Like everything else, deer hunting has changed dramatically in the past half century. I was in my 20s before shooting antlerless deer was even suggested; the hunter who’d listen to such trash ended up the club’s dishwasher. The rallying cry among the opponents of doe shooting was How can we continue to have deer hunting if we start killing all the mothers?
if You Can’t Beat ’em, Join ’em
With hunting restricted to bucks with antlers of three inches or more, deer herds were getting out of whack. The number of unmolested does vulnerable only to poaching, disease and starvation shifted support in favor of easing laws and regulations based on gender. Deer managers and the rest of the scientific community saw the handwriting on the wall.
At the same time, development was making big strides, and wildlife habitat turning into houses, businesses, highways and such. Creatures theretofore considered of the deep woodlands suddenly did a curious thing: They decided if you can’t beat ’em, join ’em.
Deer, turkeys, bear and other wildlife became neighbors with humans, who at first were pleased. They’d never thought that from their windows they would see such wildlife. It was new and exciting. But only for a while.
That view changed when ornamental trees and shrubs, along with backyard garden vegetables, ended up in the bellies of deer.
Many does birthed two and three offspring with much greater chances of survival, and the does among them contributed more to the overall deer herd. This couldn’t go on forever.
Shortsighted hunters and anti-hunter extremists were the last to hold out; killing mothers still made no sense as a tool to bring about a healthier and more abundant herd. I recall, after checking out the theories of deer managers, I spoke at a Bennington, Vt., rod and gun club to outline the thinking of wildlife managers. The audience was silent, shocked. Being an outdoor columnist, I was supposed to be on their side.
I didn’t get home until after midnight; when the meeting was over nearly everyone at the clubhouse buttonholed me. How could I? More than a few threatened to stop reading my column though I told them that at the time I wasn’t fully convinced, had just tried to air the other side of controversy.
Then they turned to the last big argument of those opposing antlerless deer hunting: There will be black wreaths on the doors of hunters’ houses everywhere. Meaning that hunters would be killed because their comrades afield would no longer have to hold fire until they checked for antlers on their target.

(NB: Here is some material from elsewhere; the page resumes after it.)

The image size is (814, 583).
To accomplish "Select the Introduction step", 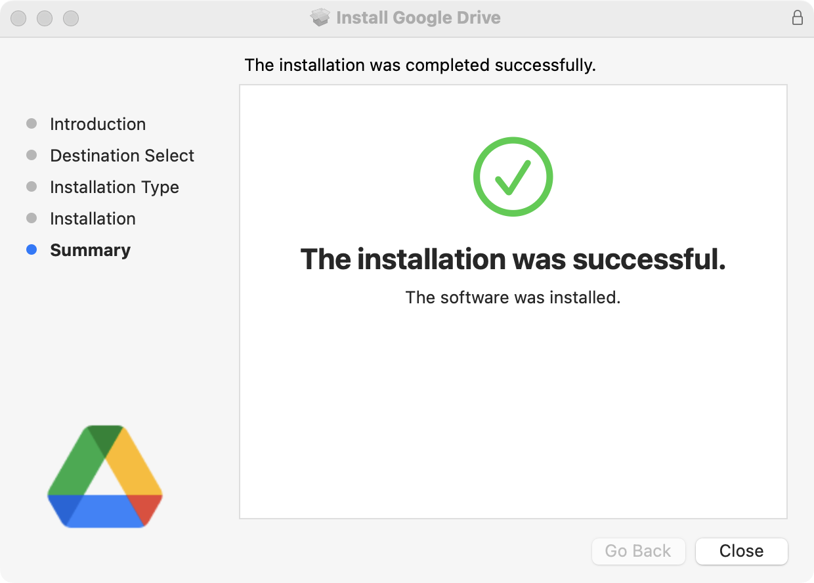I will 97,123.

That wasn’t nonsense. Sound shots fired by an anxious hunter at any noise thought to be a deer have killed many hunters. So there was a tad of justification in opposing a rule that required a hunter to positively identify the target.
The Just Balance
But in the end, science ruled. Antlerless hunting has become the norm. In most states, it is encouraged to control the growth of deer herds. Maryland is among states that encourage a bigger antlerless bag by lessening restrictions on them. But we still have too many deer in all but Western Maryland.
When I came to Maryland 51 years ago, deer hunting was strictly antlered bucks only. In the late 1950s a few antlerless hunts were tried in lower Eastern Shore counties and no black wreaths adorned the doors of hunters’ homes. Since then, antlerless hunting has taken over in all counties and with the approval of most hunters and citizens with the exception of some in the far west of the state.

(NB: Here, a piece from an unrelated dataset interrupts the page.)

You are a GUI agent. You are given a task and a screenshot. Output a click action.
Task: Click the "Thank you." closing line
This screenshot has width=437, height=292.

Today, Marylanders have the best deer hunting ever, better than even in fabled Maine. We have more deer than when the Indians occupied our space. The herd has probably quadrupled since I arrived in ’56. Long ago, I became an ardent booster of antlerless hunting. But I must admit I got a hard lump in my stomach when I witnessed a hunter check in a true Bambi in Dorchester County several years ago.
He carried it in his arms at the checking station. It wasn’t much bigger than his beagle that trotted behind. There are times when common sense should rule and this was one of them. Enough said.